--- Given passage ---
○ ○ ○ ○
Then what do we say to our children? 'Spend your life in the workplace, my child, this is the path to freedom'? Such a sentiment invokes the casuistry I discussed earlier. There is the hint that work is always good, regardless of its conditions. To me, work and freedom are diametric opposites on an abstract level. I am reminded of George Bush's reply to a divorced mother of three: 'You work three jobs? Uniquely American, isn't it? I mean, that is fantastic that you're doing that.' Yes – in the short-term a huge amount of work can allay the ills of poverty, but it is incumbent on a humane society to redesign the system, that this needn't ever happen. That somebody works three jobs to survive is nothing to celebrate – it is cause for insufferable anguish. I say again, an individual who looks on such a system without utter contempt is either ignorant or maleficent. At present, poverty is a function of the system, not a terrible aberration in its progression. In the long-term, the destruction of poverty will only occur through a great lurch in the direction of our economic system. It has often been said that charity conceals and perpetuates underlying injustices, and I think the same is true of work. Full employment may be necessary to eradicate poverty in the short-term, but in the long-term this can only bring servility and mere subsistence.
Then the fact that work has burrowed into our conception of freedom is an abject tragedy. We have trudged far enough with this millstone round our necks. We have been shown a world in which, like Sisyphus, we heave a colossal weight with our every move, with no progress derived therefrom. The rich, by some obscure divine right sublimated in the concept of money, look on at the mute proletariat with incredulity, as the latter moves the former's load without protestation. This inequality inevitably leads to poverty. Yet there is a whole tract of stones out there, and a legion of indifferent machines willing to move them. It is never too late to break the chain!
○ ○ ○ ○
--- What needs to be done ---
In the passage on work and freedom, what is charity said to conceal and perpetuate? The material beneath this line is unrelated to the passage above.

(Collected data entries)
○ ○ ○ ○
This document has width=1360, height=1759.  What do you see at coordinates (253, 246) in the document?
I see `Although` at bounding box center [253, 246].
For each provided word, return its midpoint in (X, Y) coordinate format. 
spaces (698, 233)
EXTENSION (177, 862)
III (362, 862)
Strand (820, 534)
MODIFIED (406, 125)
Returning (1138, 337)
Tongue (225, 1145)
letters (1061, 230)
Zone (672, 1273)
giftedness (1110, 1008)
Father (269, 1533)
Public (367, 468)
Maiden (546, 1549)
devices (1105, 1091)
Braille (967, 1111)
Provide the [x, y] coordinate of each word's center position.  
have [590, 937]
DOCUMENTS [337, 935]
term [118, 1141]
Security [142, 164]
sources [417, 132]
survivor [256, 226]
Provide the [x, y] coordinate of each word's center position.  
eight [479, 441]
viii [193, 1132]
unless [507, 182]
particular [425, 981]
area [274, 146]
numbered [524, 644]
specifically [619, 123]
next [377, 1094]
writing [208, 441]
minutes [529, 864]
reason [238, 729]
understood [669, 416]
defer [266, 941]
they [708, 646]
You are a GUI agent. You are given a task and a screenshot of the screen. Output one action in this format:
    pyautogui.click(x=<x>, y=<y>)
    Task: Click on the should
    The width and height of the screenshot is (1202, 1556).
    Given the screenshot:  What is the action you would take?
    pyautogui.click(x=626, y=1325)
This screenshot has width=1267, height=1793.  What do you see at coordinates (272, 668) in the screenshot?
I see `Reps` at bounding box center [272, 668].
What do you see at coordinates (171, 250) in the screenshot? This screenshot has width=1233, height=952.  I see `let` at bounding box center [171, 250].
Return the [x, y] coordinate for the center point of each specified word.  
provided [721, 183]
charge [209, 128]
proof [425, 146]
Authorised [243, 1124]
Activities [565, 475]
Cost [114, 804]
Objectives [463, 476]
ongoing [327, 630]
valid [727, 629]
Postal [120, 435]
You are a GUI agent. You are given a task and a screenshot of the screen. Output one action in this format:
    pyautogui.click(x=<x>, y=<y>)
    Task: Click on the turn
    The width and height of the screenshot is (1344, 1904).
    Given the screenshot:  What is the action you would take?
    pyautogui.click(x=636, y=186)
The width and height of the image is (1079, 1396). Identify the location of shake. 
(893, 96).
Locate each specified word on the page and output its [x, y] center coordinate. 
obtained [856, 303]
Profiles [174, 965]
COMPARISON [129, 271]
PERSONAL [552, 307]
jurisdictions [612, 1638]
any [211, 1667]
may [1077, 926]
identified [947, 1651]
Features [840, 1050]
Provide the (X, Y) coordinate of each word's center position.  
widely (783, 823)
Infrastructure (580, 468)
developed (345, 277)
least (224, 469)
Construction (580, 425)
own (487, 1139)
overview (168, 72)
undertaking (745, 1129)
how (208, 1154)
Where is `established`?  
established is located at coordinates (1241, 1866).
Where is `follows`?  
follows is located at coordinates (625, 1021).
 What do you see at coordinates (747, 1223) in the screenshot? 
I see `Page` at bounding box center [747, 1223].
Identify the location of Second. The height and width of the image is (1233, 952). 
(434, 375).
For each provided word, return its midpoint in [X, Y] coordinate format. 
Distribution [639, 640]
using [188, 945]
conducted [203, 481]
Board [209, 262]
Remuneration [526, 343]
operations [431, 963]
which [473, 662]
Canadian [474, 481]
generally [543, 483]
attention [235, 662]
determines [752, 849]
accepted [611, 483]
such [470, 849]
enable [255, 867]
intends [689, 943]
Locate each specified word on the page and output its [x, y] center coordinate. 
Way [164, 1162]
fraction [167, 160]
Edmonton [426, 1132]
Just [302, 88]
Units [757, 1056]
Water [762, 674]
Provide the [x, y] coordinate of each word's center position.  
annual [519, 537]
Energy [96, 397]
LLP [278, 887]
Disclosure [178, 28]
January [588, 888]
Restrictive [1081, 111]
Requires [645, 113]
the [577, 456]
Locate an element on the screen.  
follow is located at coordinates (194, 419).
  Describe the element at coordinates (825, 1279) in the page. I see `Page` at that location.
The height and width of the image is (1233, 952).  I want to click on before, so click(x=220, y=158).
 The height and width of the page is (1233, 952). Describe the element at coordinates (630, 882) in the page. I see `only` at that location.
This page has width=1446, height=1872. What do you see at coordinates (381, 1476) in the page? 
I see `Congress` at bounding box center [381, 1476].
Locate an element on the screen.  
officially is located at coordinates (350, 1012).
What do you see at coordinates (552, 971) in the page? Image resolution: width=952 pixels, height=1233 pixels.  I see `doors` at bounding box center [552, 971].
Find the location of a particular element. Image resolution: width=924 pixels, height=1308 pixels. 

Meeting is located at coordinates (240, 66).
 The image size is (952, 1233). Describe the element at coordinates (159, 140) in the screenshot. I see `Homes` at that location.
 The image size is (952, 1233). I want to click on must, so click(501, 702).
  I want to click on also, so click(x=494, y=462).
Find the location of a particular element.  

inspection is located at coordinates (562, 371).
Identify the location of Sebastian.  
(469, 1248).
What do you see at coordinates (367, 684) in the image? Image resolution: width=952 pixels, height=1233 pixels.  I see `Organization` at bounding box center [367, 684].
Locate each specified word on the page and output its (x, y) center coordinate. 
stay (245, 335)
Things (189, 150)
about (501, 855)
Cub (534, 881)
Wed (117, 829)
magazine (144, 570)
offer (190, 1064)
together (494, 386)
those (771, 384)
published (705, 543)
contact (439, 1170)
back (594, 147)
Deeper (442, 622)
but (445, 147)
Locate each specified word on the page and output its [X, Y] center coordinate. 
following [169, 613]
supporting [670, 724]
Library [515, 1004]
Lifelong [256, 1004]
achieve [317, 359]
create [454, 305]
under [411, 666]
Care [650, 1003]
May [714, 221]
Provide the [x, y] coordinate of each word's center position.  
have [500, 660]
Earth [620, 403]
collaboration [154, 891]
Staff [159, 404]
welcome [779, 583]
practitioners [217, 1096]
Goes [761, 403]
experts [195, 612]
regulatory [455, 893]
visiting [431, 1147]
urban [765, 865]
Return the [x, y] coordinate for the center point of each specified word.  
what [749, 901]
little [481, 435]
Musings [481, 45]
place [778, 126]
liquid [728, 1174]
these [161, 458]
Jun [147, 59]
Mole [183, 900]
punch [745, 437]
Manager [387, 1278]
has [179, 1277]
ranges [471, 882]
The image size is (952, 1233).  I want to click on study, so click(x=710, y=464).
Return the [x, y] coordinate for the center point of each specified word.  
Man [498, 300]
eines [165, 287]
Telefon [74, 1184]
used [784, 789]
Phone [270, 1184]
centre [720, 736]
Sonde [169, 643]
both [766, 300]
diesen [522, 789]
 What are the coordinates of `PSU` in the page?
○ ○ ○ ○
--- Written answer ---
Underlying injustices.